The man, Robert, was up front behind the wheel used as the car’s steering mechanism. Beside him sat his youthful companion, with her eyes like a cobra’s, her personality just as lethal. He had never seen such an odd pair.
Soria rested close, on her side, facing him, his right hand in her left. Her cheek pressed against his shoulder, and occasionally her mouth touched the same spot. The comfort he took from her presence ignited a heat inside him that he had never felt or considered. Such a simple thing—having her lie beside him in this strange dark wagon, in this even stranger world—and yet, being near her was like resting in the presence of a great and wondrous mystery, the kind that had no answer but existed solely as a delight of magic, proof that the wondrous did indeed happen.

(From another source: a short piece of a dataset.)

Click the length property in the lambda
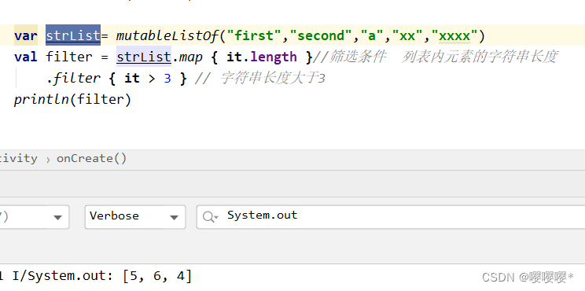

He could not say any of that, though. Not simply because they were in the company of others, and not because he was shy around her, for he was not. Saying certain words cheapened them. Feelings were not words. Actions were not words. Words were fleeting. It was the look in the eye that lingered, or a touch, or moments such as this that he would always remember: in pain, fearful … but oddly content.
“They are alive,” he whispered to Soria, as he watched lights pass in a blur beyond the glass of the wagon, lights that reminded him of lives. “Not many, and they are scattered. But they are alive. The chimera exist.”
“How do you know?” she asked softly, her voicing of his language little more than a purr. “What I saw … I did not know you could do that.”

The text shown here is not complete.